>>>

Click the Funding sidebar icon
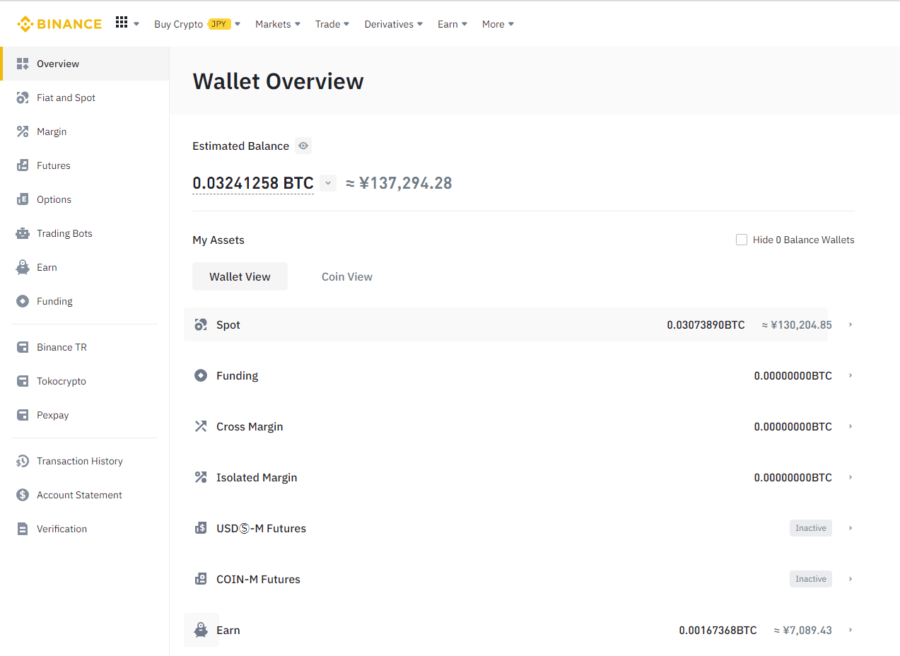pyautogui.click(x=23, y=302)
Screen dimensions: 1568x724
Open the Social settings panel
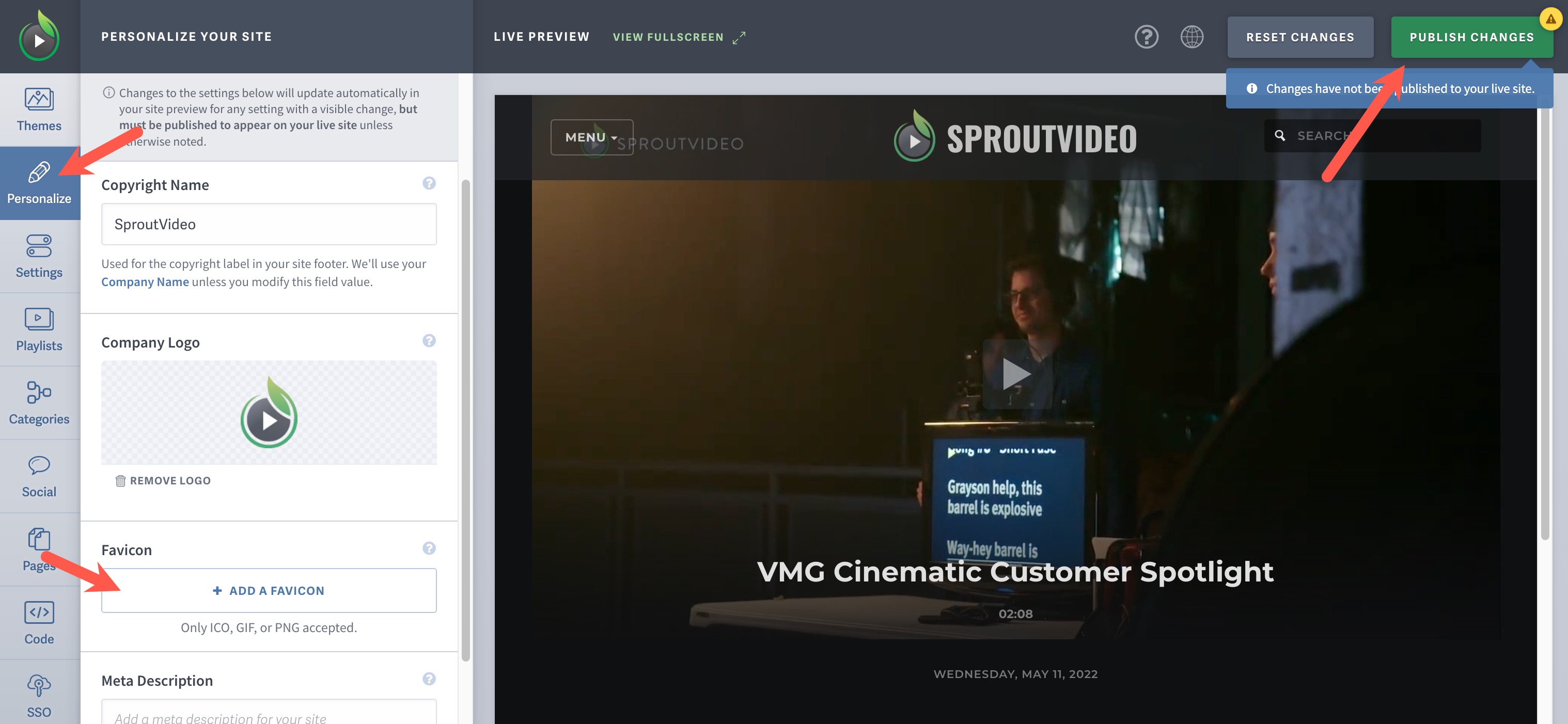coord(38,475)
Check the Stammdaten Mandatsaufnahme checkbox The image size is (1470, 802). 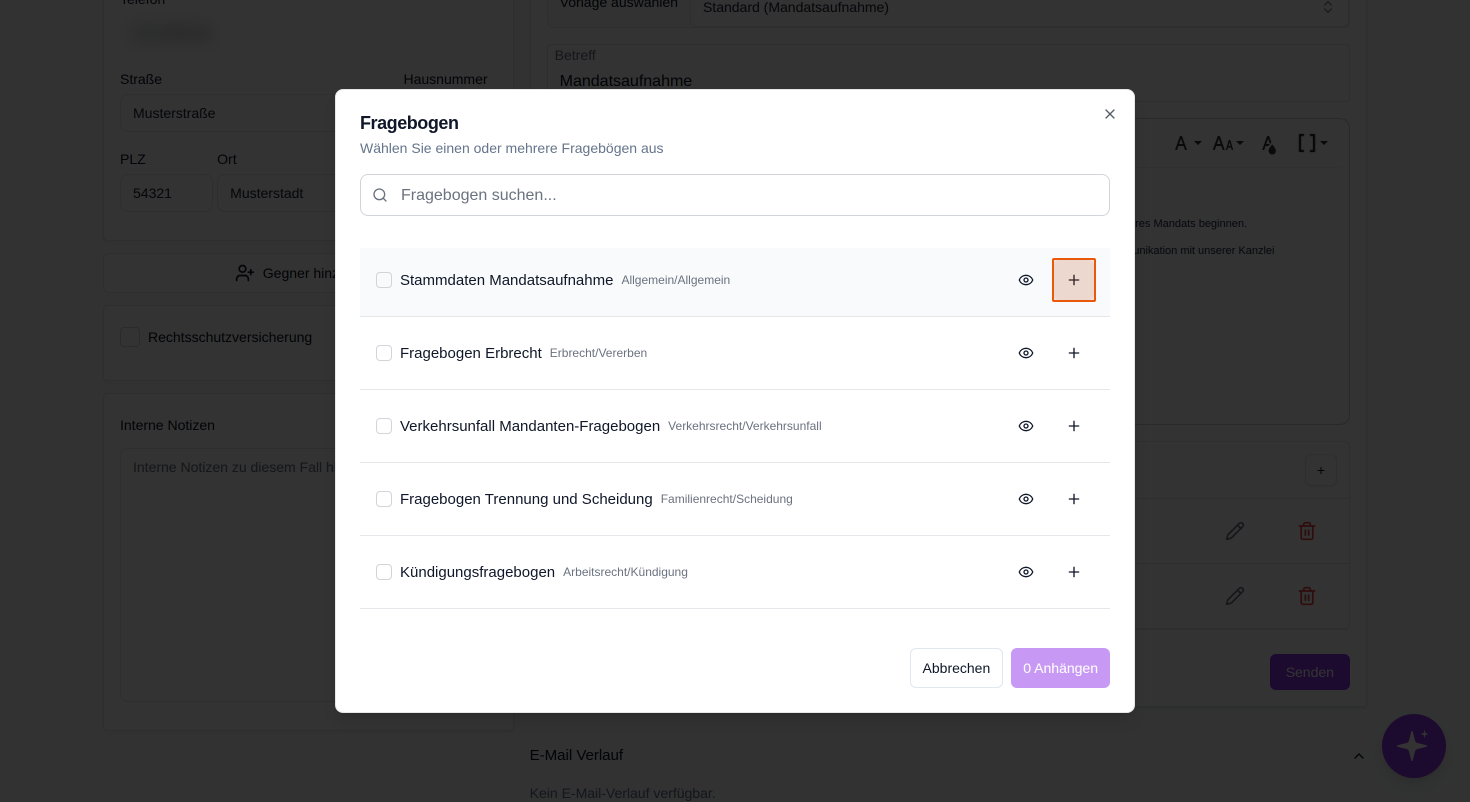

<<<

**YOUR ASSIGNMENT:** Each line from the one that holds "Screen dimensions: 1568x724" through the final line of the data must be retyped exactly; the pictures must not appear.

**ANSWER SECTION:**
Screen dimensions: 1568x724
Open the Social settings panel
coord(38,475)
Check the Stammdaten Mandatsaufnahme checkbox The image size is (1470, 802). 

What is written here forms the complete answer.